Die Aufgabe liegt darin, die radikale Relativität des Lebens anzunehmen, d.h. unsere radikale Erfolgslosigkeit. Was zählt wirklich, wenn wir unser Leben abschließen? Die Menge an Vanilleeis, die wir in unserem Leben genossen haben, oder die Anerkennungen, die wir für unsere Leistungen bekommen haben? Das ist alles relativ, und die Relativität bietet angesichts der Endlichkeit keine Orientierung und keinen Halt. Sobald wir uns aber von der Macht der Relativität, die sich im Erfolgsprinzip verkörpert, gelöst haben, werden wir frei. Es ist, wenn wir diesen Gesichtspunkt gewonnen haben, völlig egal, was wir in unserem Leben erreichen oder nicht. Denn in jedem Moment erreichen wir das, was wir gerade tun, und zugleich erreichen wir damit rein gar nichts.
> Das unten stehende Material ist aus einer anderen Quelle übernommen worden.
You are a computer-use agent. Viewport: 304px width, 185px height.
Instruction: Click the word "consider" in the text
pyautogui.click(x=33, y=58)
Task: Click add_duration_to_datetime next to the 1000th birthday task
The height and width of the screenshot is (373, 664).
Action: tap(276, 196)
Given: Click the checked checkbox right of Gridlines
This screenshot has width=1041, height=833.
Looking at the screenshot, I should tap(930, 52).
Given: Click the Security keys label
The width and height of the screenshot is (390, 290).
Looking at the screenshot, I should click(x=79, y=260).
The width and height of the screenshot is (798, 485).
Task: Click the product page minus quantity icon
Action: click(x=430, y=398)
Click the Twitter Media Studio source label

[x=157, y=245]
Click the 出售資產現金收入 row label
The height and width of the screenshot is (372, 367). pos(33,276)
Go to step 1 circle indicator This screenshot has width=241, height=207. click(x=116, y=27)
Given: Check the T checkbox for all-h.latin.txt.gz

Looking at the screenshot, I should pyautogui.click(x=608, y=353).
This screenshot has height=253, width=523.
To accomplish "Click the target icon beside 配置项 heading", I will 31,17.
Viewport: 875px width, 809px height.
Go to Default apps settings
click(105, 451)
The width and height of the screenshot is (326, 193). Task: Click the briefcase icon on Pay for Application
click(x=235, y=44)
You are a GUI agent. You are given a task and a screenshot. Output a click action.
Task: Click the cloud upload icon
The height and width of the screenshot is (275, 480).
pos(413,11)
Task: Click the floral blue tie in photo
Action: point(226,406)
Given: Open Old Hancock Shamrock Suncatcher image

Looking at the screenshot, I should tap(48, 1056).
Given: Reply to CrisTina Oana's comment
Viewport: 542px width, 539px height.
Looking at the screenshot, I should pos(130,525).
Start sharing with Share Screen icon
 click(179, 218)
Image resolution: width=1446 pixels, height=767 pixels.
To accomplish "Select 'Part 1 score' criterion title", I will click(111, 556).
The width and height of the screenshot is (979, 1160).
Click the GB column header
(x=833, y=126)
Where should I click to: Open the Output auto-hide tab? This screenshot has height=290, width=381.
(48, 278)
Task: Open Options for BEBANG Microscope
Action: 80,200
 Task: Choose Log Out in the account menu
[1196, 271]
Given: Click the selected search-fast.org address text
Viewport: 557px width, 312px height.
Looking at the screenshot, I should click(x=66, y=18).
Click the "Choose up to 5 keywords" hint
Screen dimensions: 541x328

Dazu kommt noch, dass wir immer einen Beitrag zum Ganzen leisten, das ist alles, und das tun wir immer und überall, einfach nur durch die Luft, die wir ausatmen, einfach, indem wir das tun, was wir tun und das unterlassen, was wir nicht tun. Damit steuern wir unseren unverwechselbaren Teil zum Ganzen bei, ganz gleich, wie er in dem einen oder anderen Bewertungsschema abschneidet.

Wenn wir die radikale Relativität von Erfolgen erkannt haben, können wir uns selbst entscheiden, ob wir in dieses Spiel einsteigen oder nicht. Wollen wir im Räderwerk der Erfolgsmaschinerie weiterhetzen oder zu uns selber zurückkommen, zu dem Leben jenseits von Maßstäben, wo eins nach dem anderen geschieht, Moment für Moment? Was fühlt sich besser an, was hilft uns zur Entspannung?